| WORK TASK |
Rewrite everything from the line containing "At what (x,y)" down to the end of the items, swapping "coordinate pair" for "pair of numbers" and keeping all else the same. Leave the pictures out of your answer.
Segment Open
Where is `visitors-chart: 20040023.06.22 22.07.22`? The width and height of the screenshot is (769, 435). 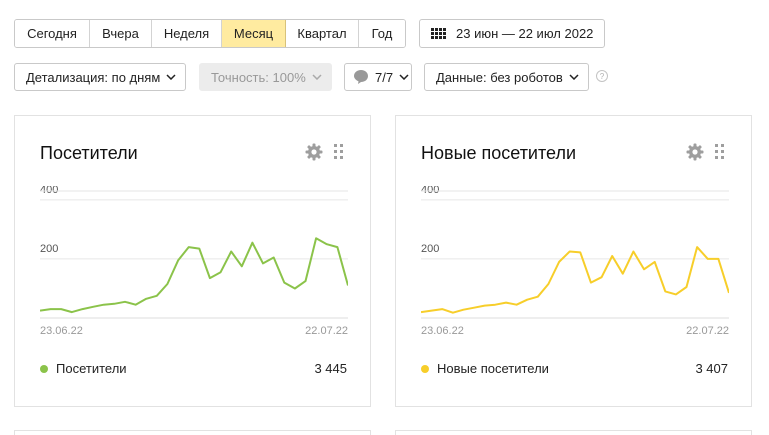
visitors-chart: 20040023.06.22 22.07.22 is located at coordinates (194, 262).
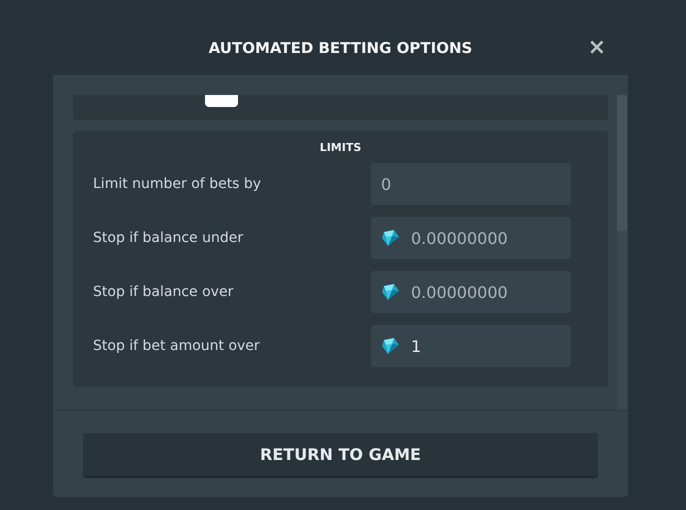 The image size is (686, 510). I want to click on field-label: Limit number of bets by, so click(178, 184).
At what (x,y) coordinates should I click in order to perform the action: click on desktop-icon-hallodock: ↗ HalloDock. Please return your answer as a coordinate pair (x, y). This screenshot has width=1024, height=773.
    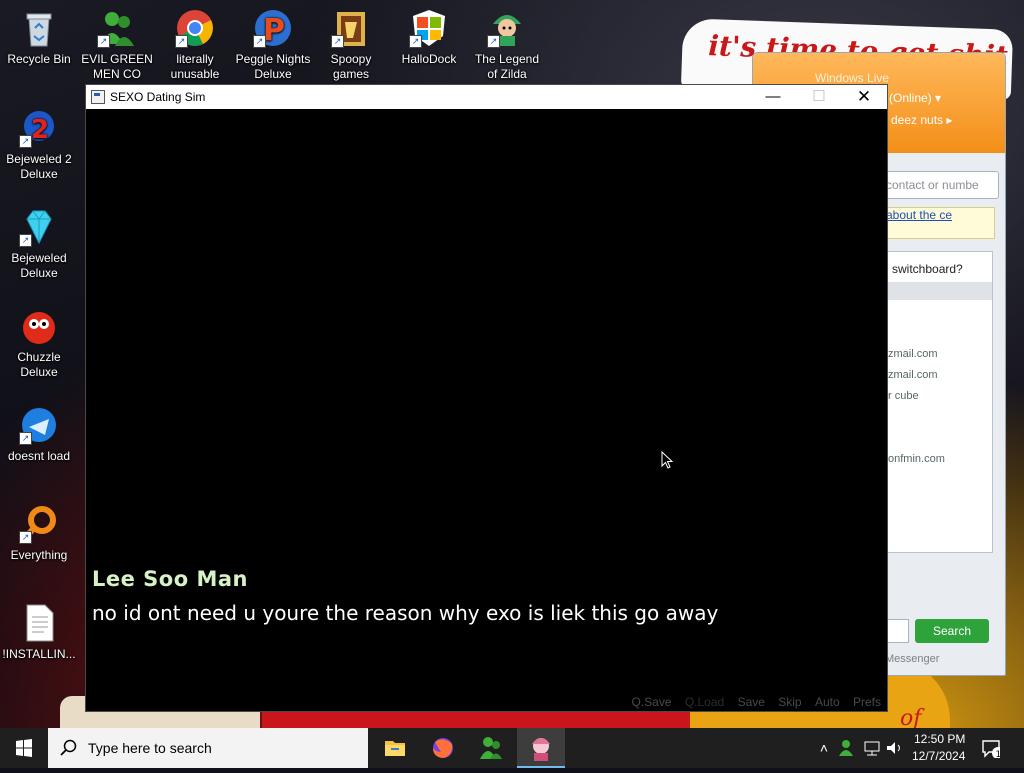
    Looking at the image, I should click on (429, 38).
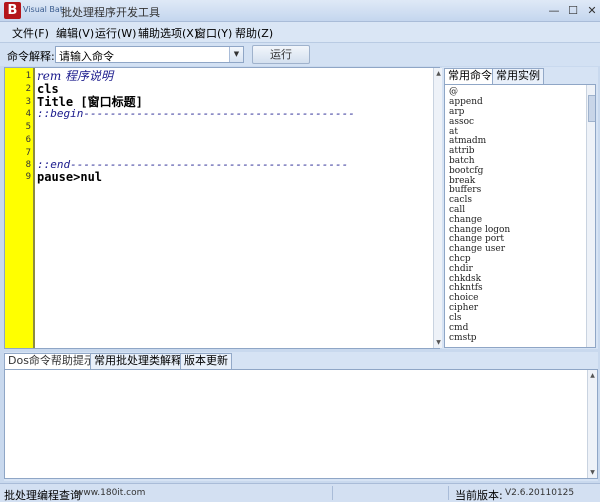 The width and height of the screenshot is (600, 502). Describe the element at coordinates (110, 12) in the screenshot. I see `window-title: 批处理程序开发工具` at that location.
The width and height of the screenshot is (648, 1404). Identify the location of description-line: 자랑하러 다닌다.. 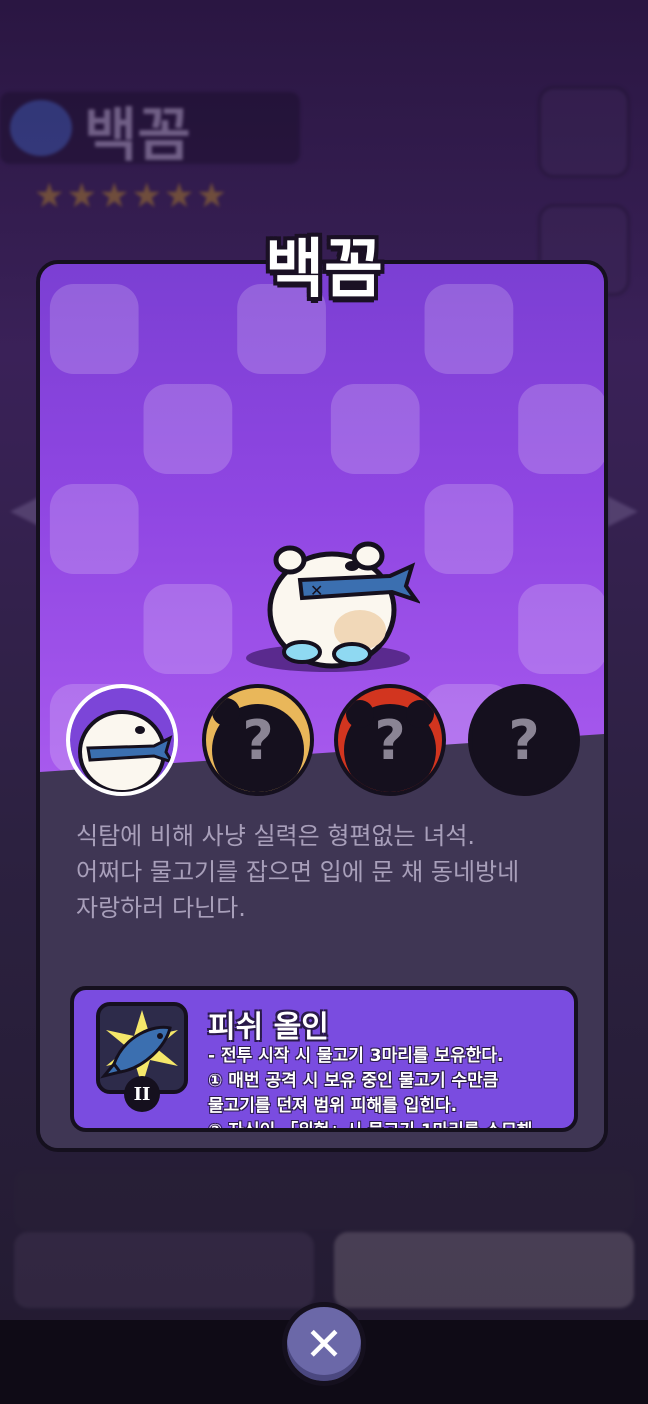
Segment Closed
| OUTPUT |
At what (x,y) coordinates should I click in order to perform the action: click on desktop-icon-hallodock: ↗ HalloDock. Please return your answer as a pair of numbers (x, y). This screenshot has width=1024, height=773.
    Looking at the image, I should click on (429, 38).
 The width and height of the screenshot is (600, 502). Describe the element at coordinates (110, 12) in the screenshot. I see `window-title: 批处理程序开发工具` at that location.
The width and height of the screenshot is (648, 1404). Identify the location of description-line: 자랑하러 다닌다.. 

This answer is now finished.